* _EXERCISE BRIEF_: Copy out the records word for word, beginning with the line containing "Task: Open the Search & Destroy sidebar icon" and continuing through the line containing "[x=575, y=400]", with both of those lines included. Omit the pictures.

* _DATA SUPPLIED_:
******************************

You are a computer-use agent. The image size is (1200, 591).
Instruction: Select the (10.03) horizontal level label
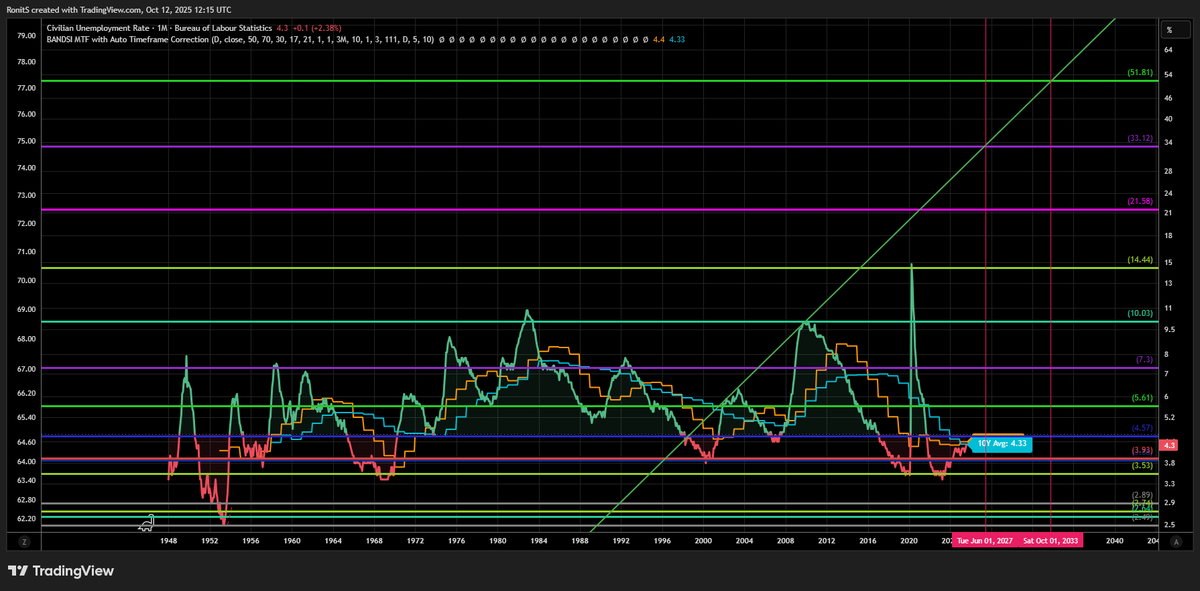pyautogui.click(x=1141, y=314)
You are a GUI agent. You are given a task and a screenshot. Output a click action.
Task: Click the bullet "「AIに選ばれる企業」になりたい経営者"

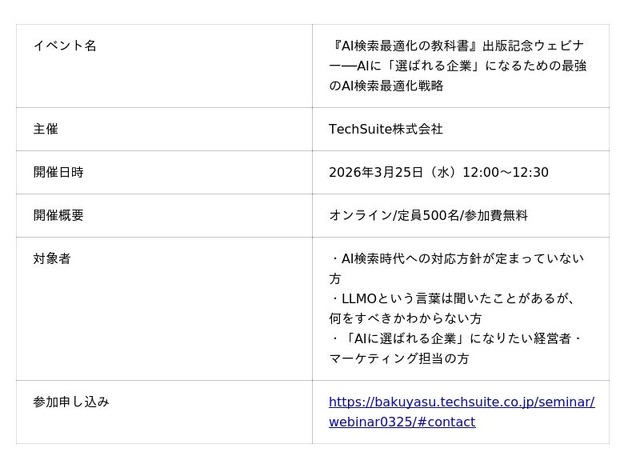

******************************

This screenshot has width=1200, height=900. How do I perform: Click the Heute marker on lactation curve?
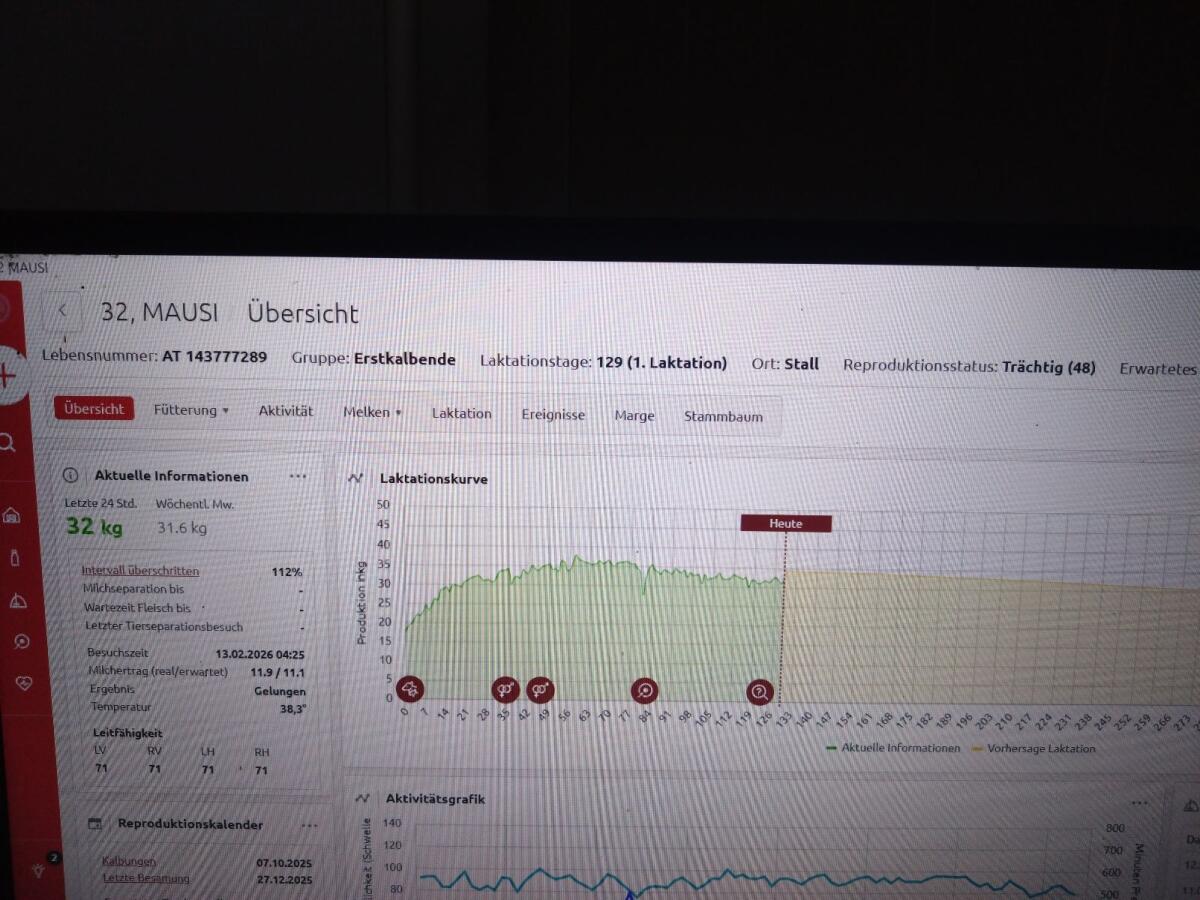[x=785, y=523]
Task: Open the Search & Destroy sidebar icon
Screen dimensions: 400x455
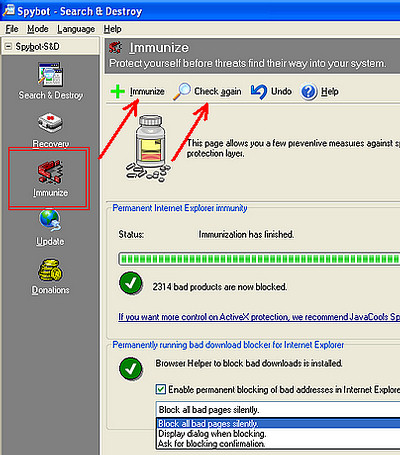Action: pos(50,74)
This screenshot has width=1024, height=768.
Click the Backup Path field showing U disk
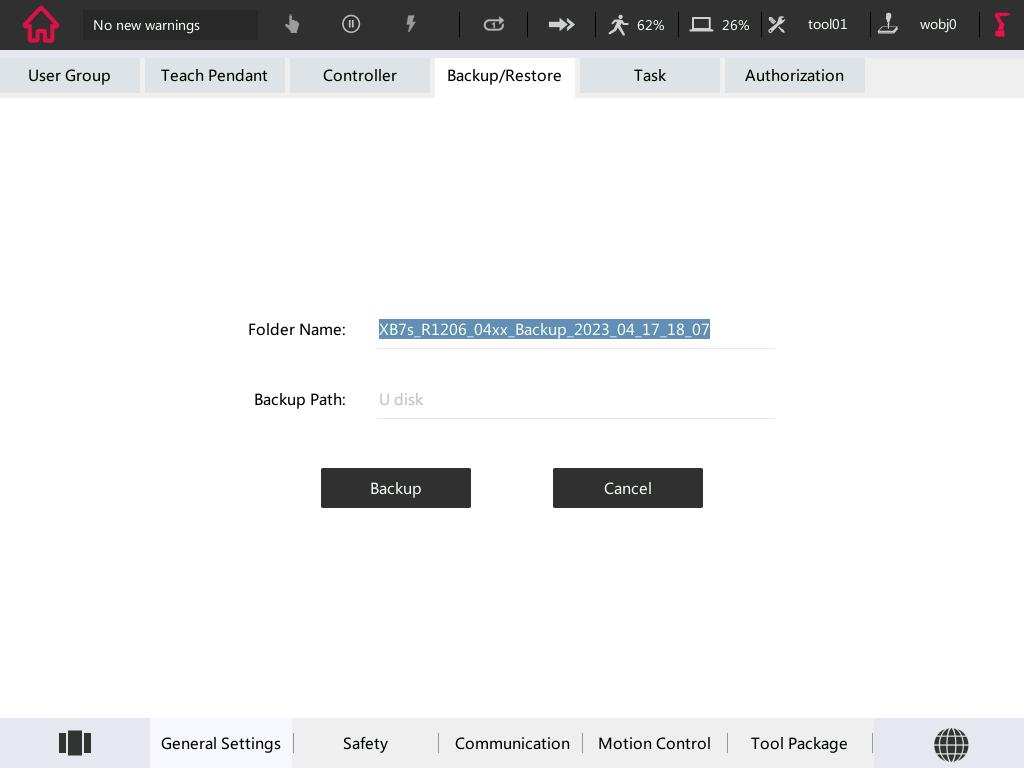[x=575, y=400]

******************************

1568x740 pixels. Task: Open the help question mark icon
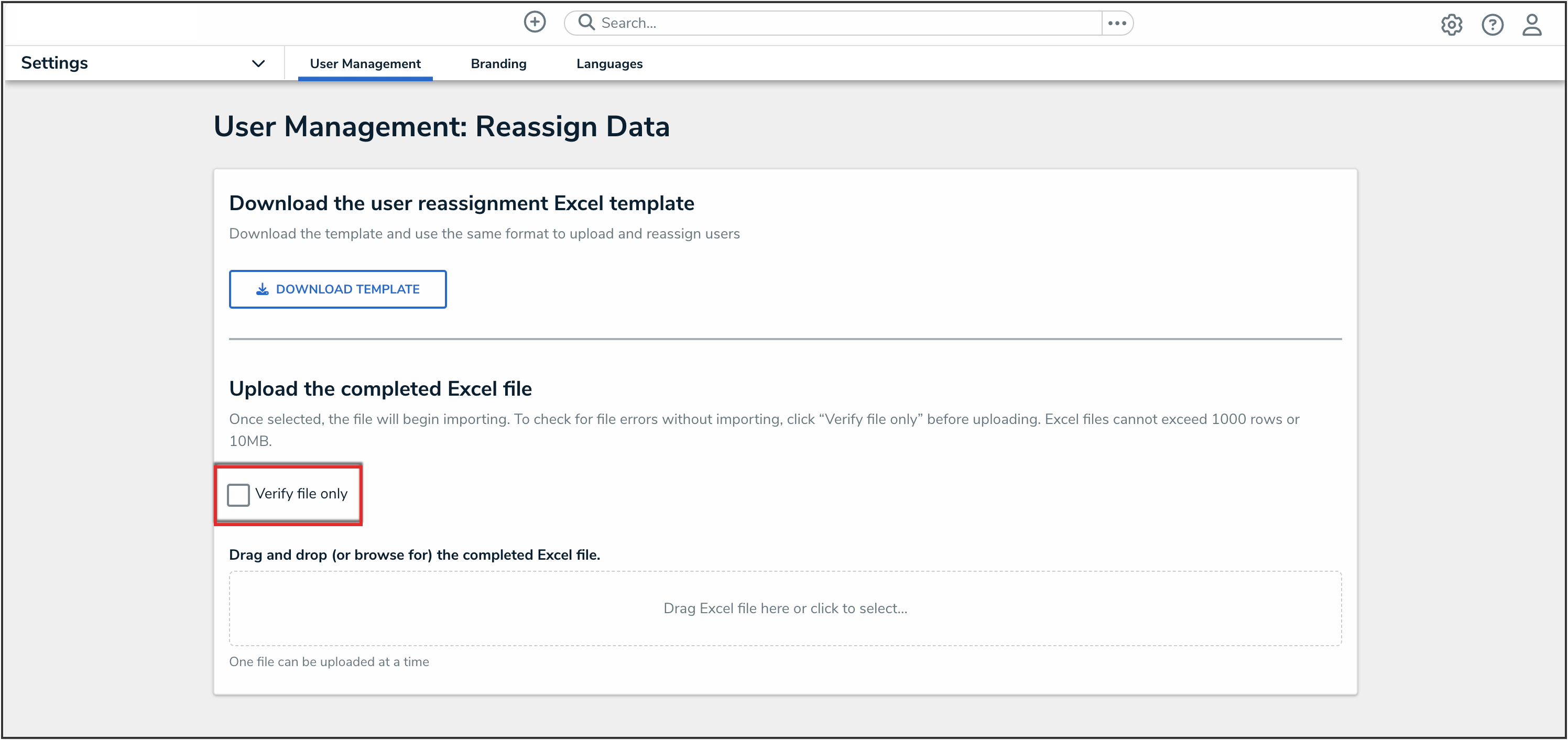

******************************

* _ANSWER TO THE PROBLEM_:
Task: Open the Search & Destroy sidebar icon
Screen dimensions: 400x455
Action: pos(50,74)
This screenshot has width=1024, height=768.
Click the Backup Path field showing U disk
[x=575, y=400]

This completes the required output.